White ethnic


White ethnic is a term used to refer to White Americans who are not Old Stock or White Anglo-Saxon Protestant. They consist of a number of distinct groups and make up approximately 69.4% of the white population in the United States. The term usually refers to the descendants of immigrants from Southern, Central and Eastern Europe, Ireland, the Caucasus, and France/Francophone Canada. Sometimes the term has been broadened to include Christians from the Levant and elsewhere in the Middle East and North Africa.
In the 19th century, American industrial development caused millions of immigrants to emigrate from Europe to the United States. Many came to provide labor for the industrial growth of the Northeast and Midwest, and multitudes of immigrants from non-British or non-germanic Protestant backgrounds settled in the nation's growing cities. This immigration wave continued until 1924 when Congress enacted the Johnson-Reed Act, which restricted immigration as a whole, and from southern and eastern European countries in particular. Additionally, the onset of the Great Depression in the 1930s acted as a deterrent to further immigration to the United States from Europe.
Separated from the ruling class by blood, religion, and economic circumstances, white ethnics retained a strong and distinct sense of identity. During the early 20th century, many white ethnics were relegated to menial or unskilled labor. They were often subject to ethnic discrimination and xenophobia and were lampooned with stereotypes. Historian and reformer Andrew Dickson White lamented that, in American cities, “a crowd of illiterate peasants, freshly raked from Irish bogs, or Bohemian mines, or Italian robber nests, may exercise virtual control." Religion was another big factor in this alienation from broader American society. In contrast to the mostly Protestant and Anglo-Saxon majority, white ethnics tended to practice Catholicism, Eastern Orthodox Christianity, or Judaism. These cultural, ethnic and religious differences helped them retain a strong and separate identity from the rest of America until the post war era..
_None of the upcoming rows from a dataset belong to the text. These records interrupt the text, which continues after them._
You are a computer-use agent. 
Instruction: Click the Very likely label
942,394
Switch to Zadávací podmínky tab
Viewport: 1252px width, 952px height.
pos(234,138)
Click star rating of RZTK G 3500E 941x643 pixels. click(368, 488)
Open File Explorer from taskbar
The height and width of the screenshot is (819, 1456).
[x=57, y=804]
In the 1950s and 1960s, suburbanization caused many young ethnics to leave the city and settle in the nation's burgeoning suburbs with the hope of rising into a higher economic class. In the 1960s and 1970s, several ethnic organizations became vocal in promoting white ethnic culture and interests. At the same time, white ethnics became more involved in American political life and began to challenge the majority Protestant ruling class for greater political power. The election of John F. Kennedy as President in 1960 was the first time that a white ethnic was elected President. However, it was not the first time that a white ethnic was nominated for the Presidency. Al Smith, a Catholic, was the first white ethnic to be nominated for President on a major party ticket. Barry Goldwater, an Episcopalian, was the first major party presidential candidate of Jewish heritage. If elected, Michael Dukakis would have been the first Greek-American and first Eastern Orthodox Christian president. Spiro Agnew, a Greek-American, was the first white ethnic elected Vice President. Joe Biden was the first non-Protestant and the first Roman Catholic elected vice president. Prior to Joe Biden, there were five white ethnic Vice Presidential candidates: William Miller, Ed Muskie, Thomas Eagleton, Sargent Shriver and Geraldine Ferraro. Mike Pence was raised in a Roman Catholic family of partial Irish descent but has since converted to Evangelical Christianity.
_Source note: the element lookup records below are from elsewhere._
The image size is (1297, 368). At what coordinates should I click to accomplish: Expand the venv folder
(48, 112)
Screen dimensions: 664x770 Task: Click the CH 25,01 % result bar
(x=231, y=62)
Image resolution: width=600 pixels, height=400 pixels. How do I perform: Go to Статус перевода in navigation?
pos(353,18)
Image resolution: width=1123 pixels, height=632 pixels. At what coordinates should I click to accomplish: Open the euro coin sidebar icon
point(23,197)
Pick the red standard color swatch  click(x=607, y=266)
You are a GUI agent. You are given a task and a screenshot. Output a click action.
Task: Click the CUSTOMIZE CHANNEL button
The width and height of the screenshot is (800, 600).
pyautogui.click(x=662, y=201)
White Ethnics and Urban Politics

White ethnics dominated the Democratic machine politics of the major cities in the Northeast and Midwest throughout the first half of the 20th century, often run by Irish Catholics in concert with other ethnicities, such as Jews and Italians in New York and Poles and other Slavs in Chicago. In New York City, Tammany Hall was the dominant political machine that controlled political patronage positions and nominations and figures like Carmine DeSapio were powerful kingmakers on a national level. However, many white ethnics left the Democratic Party as it moved leftward during the 1960s and 70s, and white ethnics were a key component of the Reagan Democrats that voted for the GOP during the 1980s. With increased suburbanization and continued assimilation of white ethnics and their subsequent replacement by newer immigrant groups, many remaining white ethnics have lost much of their political power in urban politics in the early 21st century.